Alibaba's Q2 fiscal 2026 revenues rose 5% to RMB247.8 billion while non-GAAP earnings plunged 71% and adjusted EBITDA collapsed 78% due to aggressive AI and quick-commerce spending. Despite a 28% six-month share rally and 34% cloud growth, RMB380 billion AI commitments and regulatory headwinds strain profitability and valuation.

1. Q2 Fiscal 2026 Financial Results

Alibaba reported second-quarter fiscal 2026 revenues of RMB247.8 billion, up 5% year-over-year, while non-GAAP diluted earnings fell 71% to RMB4.36 per ADS and adjusted EBITDA dropped 78%, with free cash flow outflow of RMB21.8 billion due to elevated investment spending.

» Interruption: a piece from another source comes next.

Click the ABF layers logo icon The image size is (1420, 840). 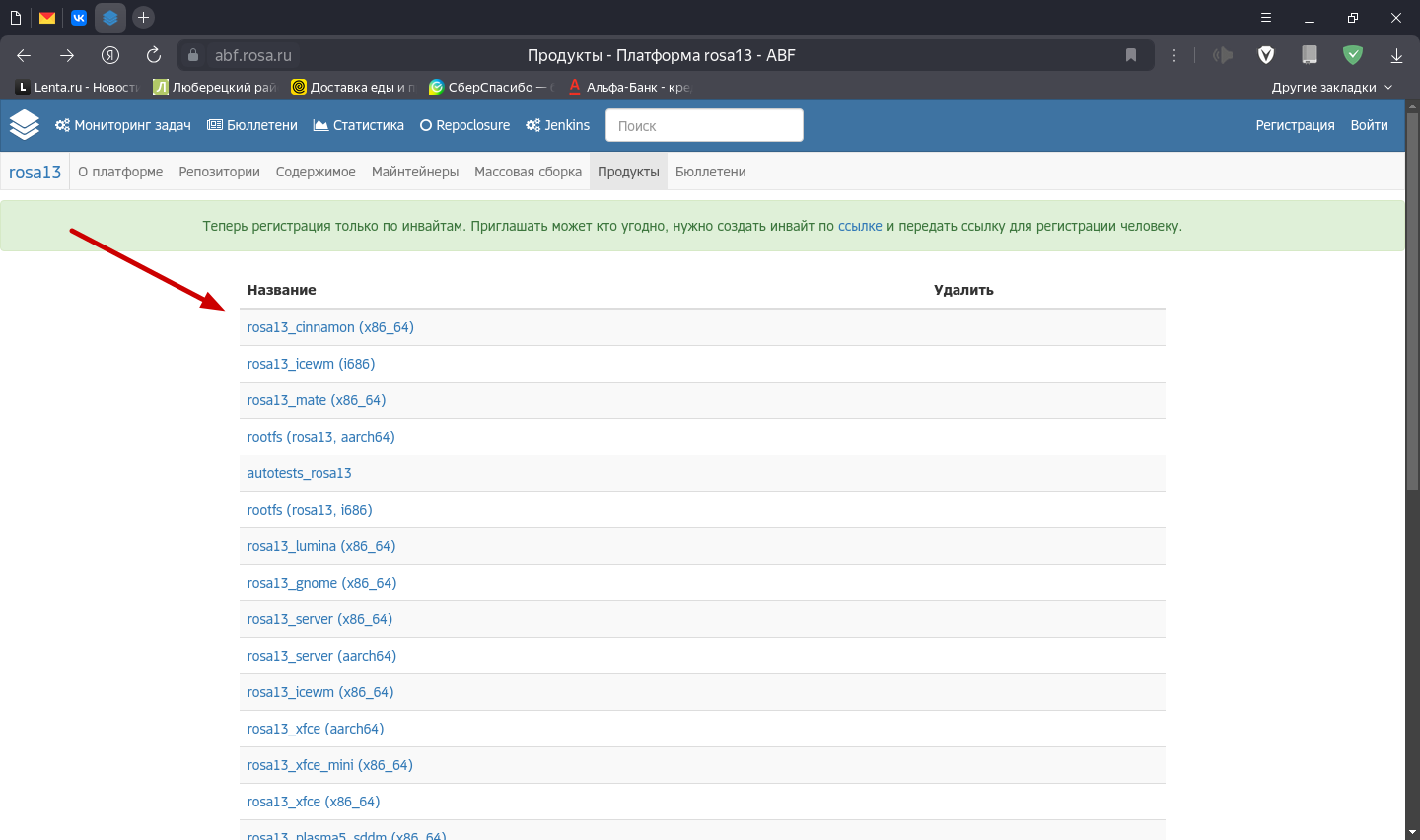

2. Aggressive AI and Quick Commerce Investments

The company committed RMB380 billion over three years to AI and cloud infrastructure, open-sourced nearly 400 Qwen models and saw Cloud Intelligence revenue rise 34%, yet its quick commerce unit, growing revenue 60%, drove sales and marketing costs to RMB66 billion.

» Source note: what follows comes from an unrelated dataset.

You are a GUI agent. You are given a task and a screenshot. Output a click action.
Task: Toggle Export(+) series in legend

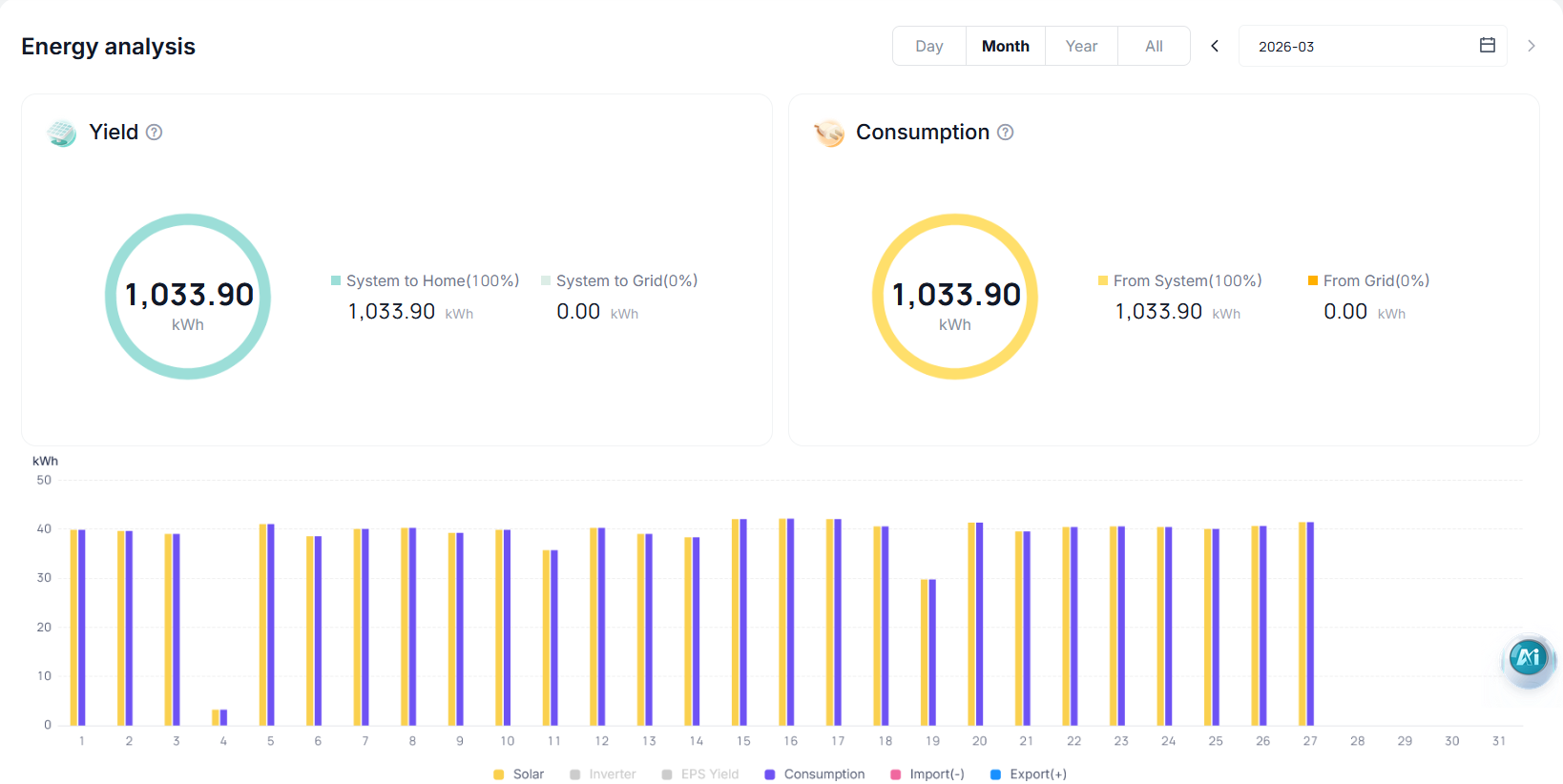pyautogui.click(x=1028, y=774)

3. Share Rally Versus Fundamentals

Despite a 28.3% increase in the past six months, Alibaba’s share performance reflects recovery from lows rather than fundamental strength, with the stock trading at a forward 2.29x price-to-sales multiple versus the industry average of 1.84x.

4. Regulatory and Competitive Outlook

US chip export restrictions and new Chinese e-commerce rules constrain cloud expansion and merchant incentives, while intensifying competition from Amazon AWS, Google Cloud and Microsoft Azure adds pressure on Alibaba’s margin and long-term growth potential.